Scientists discover why intermittent fasting has anti-aging effects

Recent research from the Institute of Molecular Biology and Biotechnology (IMBB) of the Foundation for Research and Technology-Hellas (FORTH), Paris Cité University, and the University of Graz has revealed how spermidine, a natural polyamine, plays a vital role in the anti-aging effects of intermittent fasting.

Published in Nature Cell Biology, the study highlights the mechanism by which spermidine regulates autophagy, a process essential for recycling cellular components, ultimately promoting healthier aging.

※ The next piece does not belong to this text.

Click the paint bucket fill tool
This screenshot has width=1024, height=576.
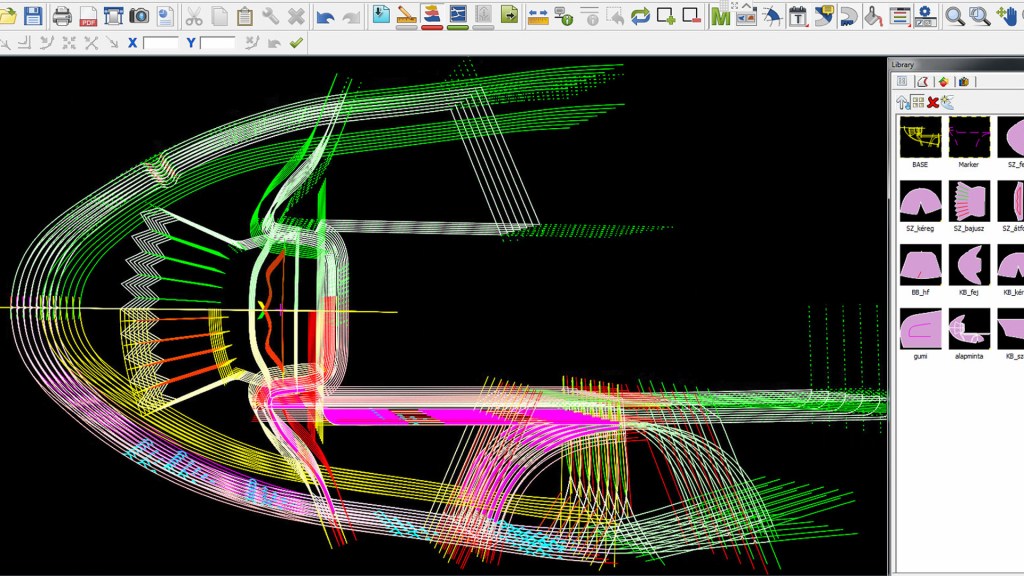click(x=873, y=16)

The research, led by Dr. Ioanna Daskalaki and Dr. Ilias Gkikas from IMBB, and directed by Dr. Nektarios Tavernarakis (Chairman of the Board of Directors at FORTH and Professor at the Medical School of the University of Crete), worked in collaboration with Dr. Guido Kroemer’s team from Paris Cité University and Dr. Frank Madeo’s group at the University of Graz.

Their findings demonstrate that intermittent fasting boosts levels of spermidine, which enhances the survival and resilience of cells by triggering autophagy.

Autophagy, the process of cellular recycling, helps eliminate non-functional components and damaged organelles. Defects in autophagy have been linked to aging and the development of age-related disorders such as diabetes, cardiovascular diseases, cancer, and neurodegenerative conditions.

The increase in chronic diseases due to poor dietary habits—such as high-fat diets, overnutrition, or even poor fasting practices—underscores the importance of understanding how autophagy can be controlled to mitigate aging.

The researchers show that caloric restriction and intermittent fasting, which both stimulate autophagy, are effective ways to delay aging and improve longevity. A key factor in this relationship is maintaining cellular homeostasis—keeping cells functioning properly by clearing out damaged components.

The direct administration of spermidine has been explored as another way to induce autophagy and slow down the aging process. However, the precise role of spermidine during intermittent fasting had remained unclear until now.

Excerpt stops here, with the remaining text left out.